[Collected data entries]

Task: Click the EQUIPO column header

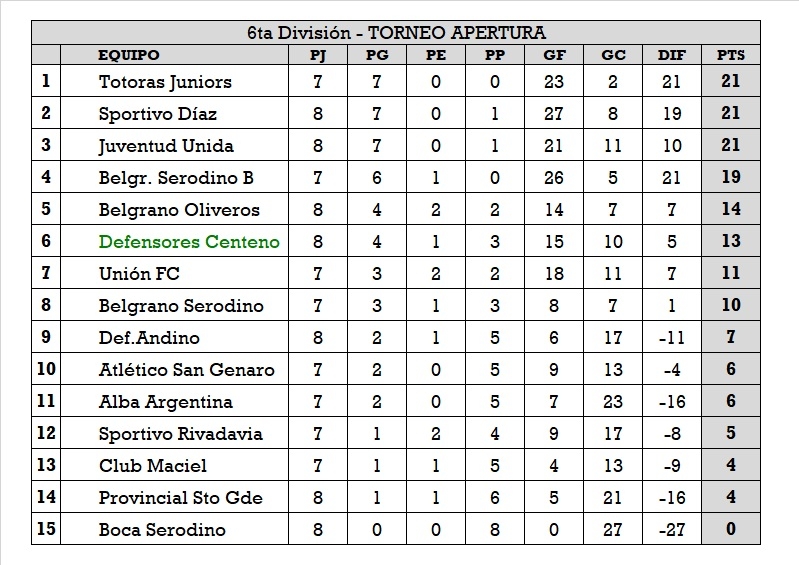Action: [129, 55]
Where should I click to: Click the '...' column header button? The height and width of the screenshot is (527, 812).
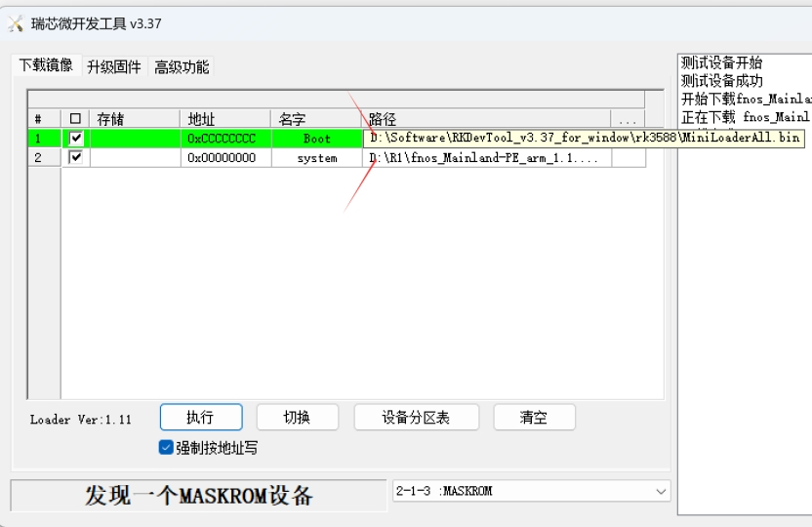[628, 120]
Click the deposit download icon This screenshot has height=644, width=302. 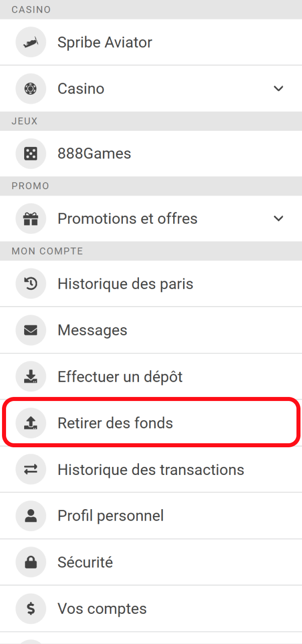click(x=31, y=376)
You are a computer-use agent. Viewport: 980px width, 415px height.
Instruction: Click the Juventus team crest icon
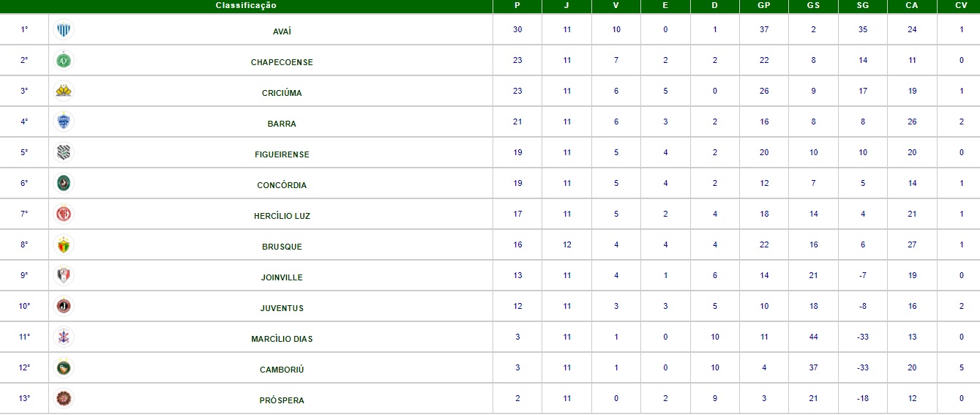point(64,306)
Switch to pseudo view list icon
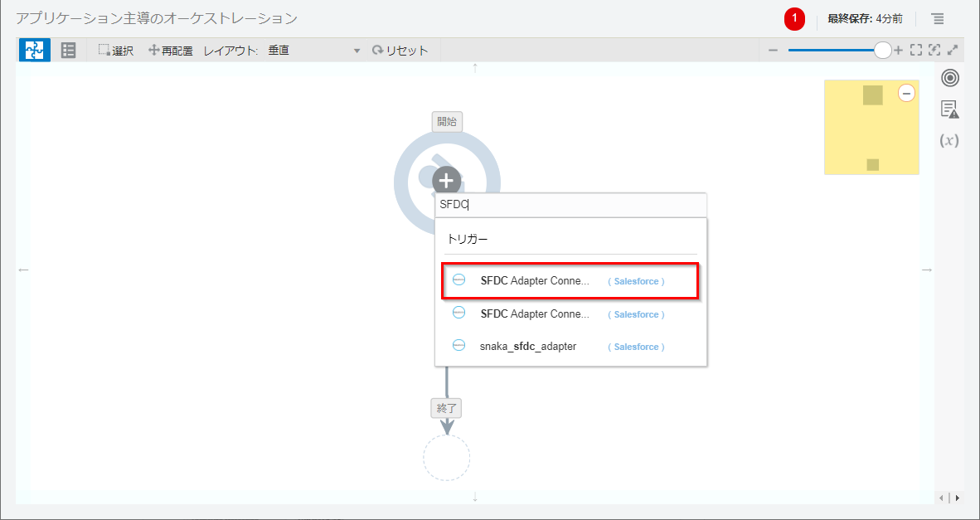The width and height of the screenshot is (980, 520). pos(69,51)
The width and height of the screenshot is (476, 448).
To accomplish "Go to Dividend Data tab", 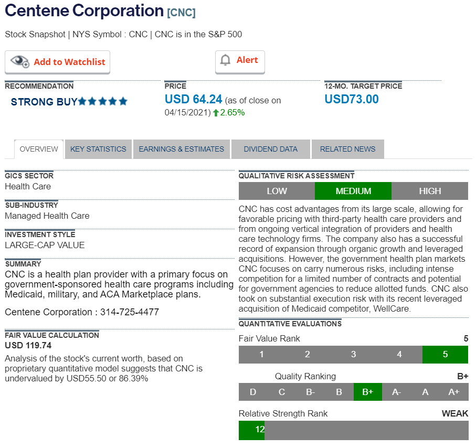I will coord(270,149).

• _EXERCISE DESCRIPTION_
Pictures are to be left out. Write out only the lines above starting at the one with "Instruction: Click the" and ending at the one with "The width and height of the screenshot is (476, 448).", both lines included, exactly.

• _EXERCISE RESPONSE_
Instruction: Click the Juventus team crest icon
point(64,306)
Switch to pseudo view list icon
The width and height of the screenshot is (980, 520). pos(69,51)
The width and height of the screenshot is (476, 448).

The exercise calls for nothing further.